La police de Montréal tente de déterminer si une campagne de dénigrement sur le web lancée par l'humoriste Gabriel Roy pourrait être à l'origine d'un incendie criminel survenu tôt ce matin dans un concessionnaire Kia de Pointe-aux-Trembles à Montréal.

Mis à jour le 31 août 2011
Daphné Cameron LA PRESSE



L'affaire a débuté lundi lorsque M. Roy a publié sur son blogue «Le vrai Gab Roy» une vidéo dénonçant le fait qu'une amie avait eu du mal à se faire rembourser un dépôt de 500$ effectué après l'offre d'achat d'un véhicule. La séquence de sept minutes reprend la conversation animée qu'a eu le directeur des ventes, Jean-Pierre Lavallée, la cliente, Geneviève Denault, qui est une ancienne participante à l'émission de téléréalité Loft Story, et M. Roy pour tenter de récupérer l'argent.

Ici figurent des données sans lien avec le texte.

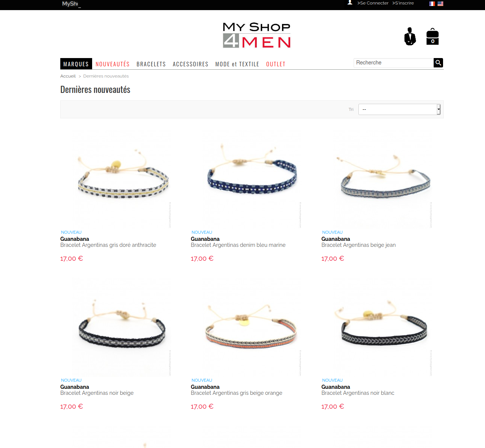The height and width of the screenshot is (448, 485).
Task: Click the S'inscrire link
Action: point(403,3)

Lors de la conversation, M. Roy affirme que le 500$ a été perçu «complètement illégalement». Ce à quoi M. Lavalée répond: «Ouin pis?».

L'argent a finalement été restitué à Mme Denault, mais le lendemain de l'incident, M. Roy a invité les internautes à téléphoner et envoyer des courriels pour faire pression sur ce concessionnaire «un peu croche» qu'il a rebaptisé Kia «Pointe-aux-Troubles». Une page Facebook intitulée «Complexe Kia Montréal = crosseurs» a également été créée.

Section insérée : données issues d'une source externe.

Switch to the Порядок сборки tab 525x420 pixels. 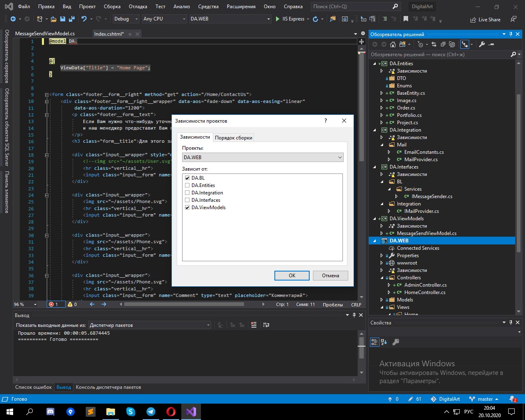[x=233, y=138]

Incendie criminel et vandalisme

Un incendie d'origine criminel a éclaté dans la nuit d'hier à aujourd'hui dans l'entrepôt de pièces d'autos du concessionnaire, qui est situé à l'angle de la rue Sherbrooke et de la 3e avenue. Les pneus d'une trentaine de véhicules ont également été crevés. Les dommages pourraient s'élever à 200 000$.

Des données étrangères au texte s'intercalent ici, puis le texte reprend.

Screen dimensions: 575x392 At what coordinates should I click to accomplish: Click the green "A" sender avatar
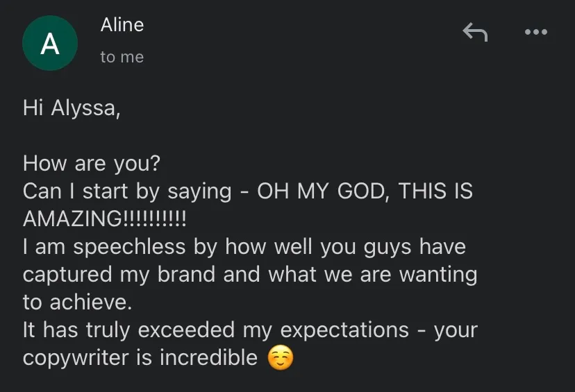click(x=49, y=44)
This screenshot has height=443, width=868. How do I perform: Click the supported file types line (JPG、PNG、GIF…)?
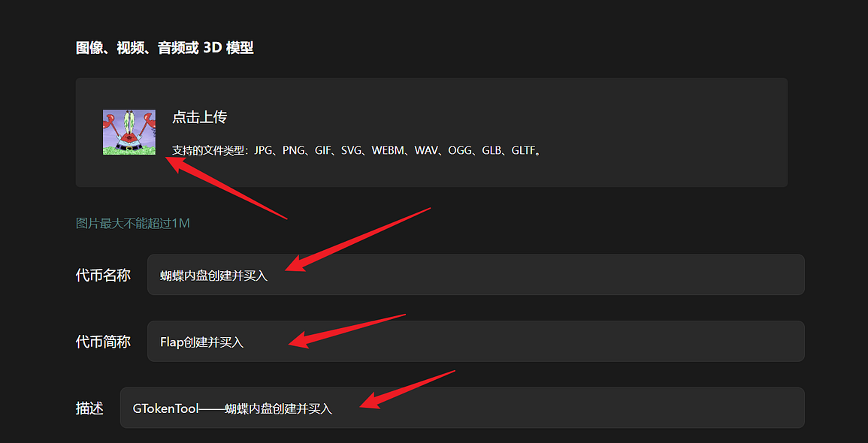point(356,150)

Pour l'instant, le Service de police de la Ville de Montréal n'est pas en mesure de déterminer si la campagne internet aurait pu inciter des malfaiteurs à commettre ces crimes ou s'il s'agit d'un hasard. «Parallèlement aux recherches sur le terrain, nous avons des enquêteurs qui vont analyser tout le volet web. C'est une piste qui ne peut pas être écartée», a affirmé Olivier Lapointe, porte-parole au SPVM.

Ce matin, de nombreux employés ont affirmé qu'ils étaient persuadés qu'il y avait un lien entre la campagne de dénigrement et l'incendie. Des employés ont affirmé que plus de 300 appels avaient été logés hier au concessionnaire pour les traiter de «gang de crosseurs» ou de «Pointe-aux-Troubles». Le directeur des ventes, Jean-Pierre Lavallée, a affirmé qu'il avait fait l'objet de menaces de mort. Sous le choc, il a refusé de nous accorder une entrevue.

«Nous n'avons aucune preuve, mais c'est difficile de ne pas relier les deux», a affirmé l'un des associés de l'entreprise, Paolo Dias.

Gabriel Roy se défend

Dans une entrevue accordée à Cyberpresse, Gabriel Roy, a affirmé qu'il n'a jamais voulu inciter des actes de violence ou de vengeance. À son avis, envoyer des lettres et des courriels est une bonne manière de protester contre des entreprises fautives. «J'ai voulu exposer au grand jour ce qu'il s'était produit. Après, les gens ont le libre arbitre de choisir leur concessionnaire.»

L'humoriste Gabriel Roy est connu pour son langage cru. Selon son estimation, environ 200 000 personnes visitent son blogue chaque mois.